● RECORDED INFORMATION:

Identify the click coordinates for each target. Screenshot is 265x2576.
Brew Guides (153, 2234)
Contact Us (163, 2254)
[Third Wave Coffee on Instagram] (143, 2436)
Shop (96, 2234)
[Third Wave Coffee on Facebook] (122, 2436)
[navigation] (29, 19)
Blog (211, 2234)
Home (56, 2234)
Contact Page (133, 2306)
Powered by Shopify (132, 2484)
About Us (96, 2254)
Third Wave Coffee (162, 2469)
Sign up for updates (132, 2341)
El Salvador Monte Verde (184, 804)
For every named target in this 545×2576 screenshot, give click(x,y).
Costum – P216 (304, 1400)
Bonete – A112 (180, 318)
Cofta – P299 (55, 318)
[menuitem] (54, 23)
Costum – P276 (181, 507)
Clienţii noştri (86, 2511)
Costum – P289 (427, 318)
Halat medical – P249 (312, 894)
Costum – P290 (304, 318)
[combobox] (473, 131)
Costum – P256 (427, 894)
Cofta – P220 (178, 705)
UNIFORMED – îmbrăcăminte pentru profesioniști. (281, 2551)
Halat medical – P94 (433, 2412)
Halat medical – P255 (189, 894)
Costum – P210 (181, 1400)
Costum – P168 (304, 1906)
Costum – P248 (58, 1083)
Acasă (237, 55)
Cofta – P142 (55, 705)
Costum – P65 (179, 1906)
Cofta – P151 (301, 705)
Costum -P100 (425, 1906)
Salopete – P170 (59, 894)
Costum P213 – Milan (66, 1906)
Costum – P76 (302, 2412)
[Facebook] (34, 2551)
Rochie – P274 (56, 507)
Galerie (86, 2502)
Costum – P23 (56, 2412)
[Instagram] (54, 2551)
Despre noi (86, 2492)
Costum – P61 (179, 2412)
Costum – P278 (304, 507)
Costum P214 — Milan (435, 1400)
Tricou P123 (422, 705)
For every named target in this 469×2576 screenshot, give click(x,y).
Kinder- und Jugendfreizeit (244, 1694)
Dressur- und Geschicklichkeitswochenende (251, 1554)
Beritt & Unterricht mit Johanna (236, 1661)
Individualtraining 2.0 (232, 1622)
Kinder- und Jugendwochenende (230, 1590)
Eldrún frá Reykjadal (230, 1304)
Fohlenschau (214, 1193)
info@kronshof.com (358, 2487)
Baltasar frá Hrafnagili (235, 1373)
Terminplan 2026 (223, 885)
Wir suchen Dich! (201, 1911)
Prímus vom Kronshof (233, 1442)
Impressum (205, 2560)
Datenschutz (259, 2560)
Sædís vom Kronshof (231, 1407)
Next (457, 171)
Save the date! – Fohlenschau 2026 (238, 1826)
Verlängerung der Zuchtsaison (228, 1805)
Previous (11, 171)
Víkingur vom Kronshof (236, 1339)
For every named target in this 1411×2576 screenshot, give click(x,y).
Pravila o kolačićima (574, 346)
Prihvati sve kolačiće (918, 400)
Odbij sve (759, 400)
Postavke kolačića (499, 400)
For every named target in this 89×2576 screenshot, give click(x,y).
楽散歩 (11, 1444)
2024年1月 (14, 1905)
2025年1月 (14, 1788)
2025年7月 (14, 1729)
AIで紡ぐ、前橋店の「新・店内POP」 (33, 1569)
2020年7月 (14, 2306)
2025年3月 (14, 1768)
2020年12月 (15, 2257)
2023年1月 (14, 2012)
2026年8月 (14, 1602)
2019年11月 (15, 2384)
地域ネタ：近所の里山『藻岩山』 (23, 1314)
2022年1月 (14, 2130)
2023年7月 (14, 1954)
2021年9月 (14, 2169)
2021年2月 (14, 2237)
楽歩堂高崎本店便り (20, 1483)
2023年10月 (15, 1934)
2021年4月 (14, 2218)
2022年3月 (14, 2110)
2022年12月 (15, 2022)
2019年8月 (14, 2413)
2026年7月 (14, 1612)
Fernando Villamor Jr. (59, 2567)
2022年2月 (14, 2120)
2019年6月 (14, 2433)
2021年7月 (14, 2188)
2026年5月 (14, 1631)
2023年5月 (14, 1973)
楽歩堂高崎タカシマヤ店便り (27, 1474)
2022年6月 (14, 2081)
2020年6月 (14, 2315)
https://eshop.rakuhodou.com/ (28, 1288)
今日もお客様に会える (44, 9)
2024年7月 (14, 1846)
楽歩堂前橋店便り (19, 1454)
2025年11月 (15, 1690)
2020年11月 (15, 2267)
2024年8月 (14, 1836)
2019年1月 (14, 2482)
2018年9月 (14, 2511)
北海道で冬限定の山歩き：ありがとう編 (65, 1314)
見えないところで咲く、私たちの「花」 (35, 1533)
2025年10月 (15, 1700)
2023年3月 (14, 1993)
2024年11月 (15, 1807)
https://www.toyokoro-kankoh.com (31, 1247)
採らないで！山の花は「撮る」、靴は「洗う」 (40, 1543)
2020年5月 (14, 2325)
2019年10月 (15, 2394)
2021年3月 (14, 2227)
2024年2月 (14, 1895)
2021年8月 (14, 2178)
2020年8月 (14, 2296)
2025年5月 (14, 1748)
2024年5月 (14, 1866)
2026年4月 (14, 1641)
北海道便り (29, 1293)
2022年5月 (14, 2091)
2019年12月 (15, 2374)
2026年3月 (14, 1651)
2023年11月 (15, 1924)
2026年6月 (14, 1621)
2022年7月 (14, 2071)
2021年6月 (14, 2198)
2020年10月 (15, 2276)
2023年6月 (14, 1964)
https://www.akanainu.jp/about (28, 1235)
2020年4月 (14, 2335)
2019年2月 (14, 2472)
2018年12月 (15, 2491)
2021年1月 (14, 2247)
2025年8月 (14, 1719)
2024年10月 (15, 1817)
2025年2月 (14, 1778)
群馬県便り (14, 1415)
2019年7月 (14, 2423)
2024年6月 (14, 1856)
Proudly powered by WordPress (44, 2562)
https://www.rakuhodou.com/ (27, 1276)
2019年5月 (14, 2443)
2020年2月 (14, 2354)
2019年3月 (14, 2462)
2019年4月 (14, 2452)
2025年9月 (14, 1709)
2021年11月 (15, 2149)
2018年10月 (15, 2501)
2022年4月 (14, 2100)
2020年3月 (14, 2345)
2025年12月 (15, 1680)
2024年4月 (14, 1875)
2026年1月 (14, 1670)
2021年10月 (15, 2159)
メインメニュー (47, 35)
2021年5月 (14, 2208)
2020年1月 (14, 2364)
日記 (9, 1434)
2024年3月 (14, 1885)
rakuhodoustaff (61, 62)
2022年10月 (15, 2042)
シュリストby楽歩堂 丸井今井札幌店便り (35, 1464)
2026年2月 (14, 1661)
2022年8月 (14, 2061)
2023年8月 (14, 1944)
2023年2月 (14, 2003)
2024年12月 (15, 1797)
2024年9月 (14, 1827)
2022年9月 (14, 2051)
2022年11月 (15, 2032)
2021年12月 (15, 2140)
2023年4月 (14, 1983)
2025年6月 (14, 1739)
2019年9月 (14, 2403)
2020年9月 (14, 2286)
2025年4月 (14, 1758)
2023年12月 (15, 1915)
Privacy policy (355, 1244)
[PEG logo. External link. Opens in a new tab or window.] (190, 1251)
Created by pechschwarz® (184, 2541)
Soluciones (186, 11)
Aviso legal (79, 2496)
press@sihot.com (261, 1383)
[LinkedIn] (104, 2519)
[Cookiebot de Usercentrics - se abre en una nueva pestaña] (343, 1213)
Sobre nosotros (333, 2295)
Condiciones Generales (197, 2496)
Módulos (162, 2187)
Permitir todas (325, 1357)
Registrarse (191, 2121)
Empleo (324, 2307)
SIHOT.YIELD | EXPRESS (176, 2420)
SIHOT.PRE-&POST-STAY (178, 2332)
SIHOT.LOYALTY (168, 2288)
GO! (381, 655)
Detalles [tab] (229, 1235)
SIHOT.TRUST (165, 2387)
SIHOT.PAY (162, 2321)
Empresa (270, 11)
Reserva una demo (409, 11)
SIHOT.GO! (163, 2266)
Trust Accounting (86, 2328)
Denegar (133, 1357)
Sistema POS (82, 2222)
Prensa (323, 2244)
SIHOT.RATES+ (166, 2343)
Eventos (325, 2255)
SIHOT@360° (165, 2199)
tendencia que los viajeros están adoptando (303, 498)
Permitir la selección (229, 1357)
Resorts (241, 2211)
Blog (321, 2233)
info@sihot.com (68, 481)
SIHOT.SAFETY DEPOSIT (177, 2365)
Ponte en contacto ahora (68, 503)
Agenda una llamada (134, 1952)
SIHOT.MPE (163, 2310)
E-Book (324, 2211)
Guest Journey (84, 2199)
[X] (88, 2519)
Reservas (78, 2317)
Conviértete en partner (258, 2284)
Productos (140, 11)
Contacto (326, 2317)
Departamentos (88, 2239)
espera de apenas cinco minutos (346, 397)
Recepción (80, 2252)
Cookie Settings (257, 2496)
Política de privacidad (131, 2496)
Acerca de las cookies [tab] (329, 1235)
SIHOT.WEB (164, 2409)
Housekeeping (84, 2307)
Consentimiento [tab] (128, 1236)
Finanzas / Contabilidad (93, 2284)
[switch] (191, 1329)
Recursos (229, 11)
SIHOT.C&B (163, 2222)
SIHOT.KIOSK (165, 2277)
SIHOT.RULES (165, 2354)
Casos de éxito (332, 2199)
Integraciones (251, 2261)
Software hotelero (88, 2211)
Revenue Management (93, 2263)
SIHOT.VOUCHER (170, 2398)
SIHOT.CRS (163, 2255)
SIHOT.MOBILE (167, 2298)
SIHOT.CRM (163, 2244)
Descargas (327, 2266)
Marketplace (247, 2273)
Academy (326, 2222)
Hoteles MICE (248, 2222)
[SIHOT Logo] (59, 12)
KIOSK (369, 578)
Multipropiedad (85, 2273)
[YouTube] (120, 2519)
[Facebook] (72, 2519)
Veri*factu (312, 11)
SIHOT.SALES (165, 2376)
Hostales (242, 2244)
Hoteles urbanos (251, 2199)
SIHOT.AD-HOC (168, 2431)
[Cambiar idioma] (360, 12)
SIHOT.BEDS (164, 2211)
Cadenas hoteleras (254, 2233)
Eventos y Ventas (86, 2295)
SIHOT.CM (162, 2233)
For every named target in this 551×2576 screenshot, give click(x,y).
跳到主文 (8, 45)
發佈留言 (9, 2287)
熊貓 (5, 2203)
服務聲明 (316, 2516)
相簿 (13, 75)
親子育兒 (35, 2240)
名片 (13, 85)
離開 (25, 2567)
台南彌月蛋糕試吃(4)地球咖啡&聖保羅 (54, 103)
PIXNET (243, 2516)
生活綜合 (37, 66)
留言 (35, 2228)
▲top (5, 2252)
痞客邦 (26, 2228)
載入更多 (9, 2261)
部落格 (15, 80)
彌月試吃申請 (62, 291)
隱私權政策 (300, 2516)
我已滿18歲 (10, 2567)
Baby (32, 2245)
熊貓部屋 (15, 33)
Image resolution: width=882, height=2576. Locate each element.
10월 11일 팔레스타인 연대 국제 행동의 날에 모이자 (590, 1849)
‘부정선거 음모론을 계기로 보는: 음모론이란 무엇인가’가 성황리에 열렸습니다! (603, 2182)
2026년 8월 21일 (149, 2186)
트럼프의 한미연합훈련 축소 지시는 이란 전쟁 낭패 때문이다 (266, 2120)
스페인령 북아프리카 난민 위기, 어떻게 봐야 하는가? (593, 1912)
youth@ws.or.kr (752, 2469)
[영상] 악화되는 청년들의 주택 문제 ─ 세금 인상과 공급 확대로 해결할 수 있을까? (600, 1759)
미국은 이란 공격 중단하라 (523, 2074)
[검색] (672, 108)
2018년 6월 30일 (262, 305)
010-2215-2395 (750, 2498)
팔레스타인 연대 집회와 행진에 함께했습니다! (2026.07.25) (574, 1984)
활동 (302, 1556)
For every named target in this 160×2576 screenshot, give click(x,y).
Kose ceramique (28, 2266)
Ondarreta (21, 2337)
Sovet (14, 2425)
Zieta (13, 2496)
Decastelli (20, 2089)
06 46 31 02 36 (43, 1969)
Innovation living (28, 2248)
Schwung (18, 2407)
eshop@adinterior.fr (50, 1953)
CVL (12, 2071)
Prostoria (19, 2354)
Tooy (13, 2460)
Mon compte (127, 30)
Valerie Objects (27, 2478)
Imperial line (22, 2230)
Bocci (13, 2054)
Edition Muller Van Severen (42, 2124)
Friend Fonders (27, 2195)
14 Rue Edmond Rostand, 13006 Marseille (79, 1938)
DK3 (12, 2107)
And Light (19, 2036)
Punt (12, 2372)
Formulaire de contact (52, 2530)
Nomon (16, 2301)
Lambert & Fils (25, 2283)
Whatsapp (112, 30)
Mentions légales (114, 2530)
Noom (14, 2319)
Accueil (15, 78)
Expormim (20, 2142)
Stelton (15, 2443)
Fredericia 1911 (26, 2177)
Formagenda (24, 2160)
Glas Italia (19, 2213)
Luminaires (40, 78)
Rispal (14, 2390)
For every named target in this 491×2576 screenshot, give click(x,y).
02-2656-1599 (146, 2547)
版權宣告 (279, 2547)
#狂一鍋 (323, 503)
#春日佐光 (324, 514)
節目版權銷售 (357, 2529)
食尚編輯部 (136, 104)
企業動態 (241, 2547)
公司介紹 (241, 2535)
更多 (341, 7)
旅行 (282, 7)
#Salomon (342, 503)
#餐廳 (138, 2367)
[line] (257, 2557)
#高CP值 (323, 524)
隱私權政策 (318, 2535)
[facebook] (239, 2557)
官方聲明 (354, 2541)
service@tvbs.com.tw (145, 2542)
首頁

● EXERCISE REQUIREMENTS:
Reproduce, exactly as they stand in the data above, the lines from the one that holds "SIHOT.PRE-&POST-STAY (178, 2332)" to the one that holds "[switch] (191, 1329)", inclusive.

● ANSWER BELOW:
SIHOT.PRE-&POST-STAY (178, 2332)
SIHOT.LOYALTY (168, 2288)
GO! (381, 655)
Detalles [tab] (229, 1235)
SIHOT.TRUST (165, 2387)
SIHOT.PAY (162, 2321)
Empresa (270, 11)
Reserva una demo (409, 11)
SIHOT.GO! (163, 2266)
Trust Accounting (86, 2328)
Denegar (133, 1357)
Sistema POS (82, 2222)
Prensa (323, 2244)
SIHOT.RATES+ (166, 2343)
Eventos (325, 2255)
SIHOT@360° (165, 2199)
tendencia que los viajeros están adoptando (303, 498)
Permitir la selección (229, 1357)
Resorts (241, 2211)
Blog (321, 2233)
info@sihot.com (68, 481)
SIHOT.SAFETY DEPOSIT (177, 2365)
Ponte en contacto ahora (68, 503)
Agenda una llamada (134, 1952)
SIHOT.MPE (163, 2310)
E-Book (324, 2211)
Guest Journey (84, 2199)
[X] (88, 2519)
Reservas (78, 2317)
Conviértete en partner (258, 2284)
Productos (140, 11)
Contacto (326, 2317)
Departamentos (88, 2239)
espera de apenas cinco minutos (346, 397)
Recepción (80, 2252)
Cookie Settings (257, 2496)
Política de privacidad (131, 2496)
Acerca de las cookies [tab] (329, 1235)
SIHOT.WEB (164, 2409)
Housekeeping (84, 2307)
Consentimiento [tab] (128, 1236)
Finanzas / Contabilidad (93, 2284)
[switch] (191, 1329)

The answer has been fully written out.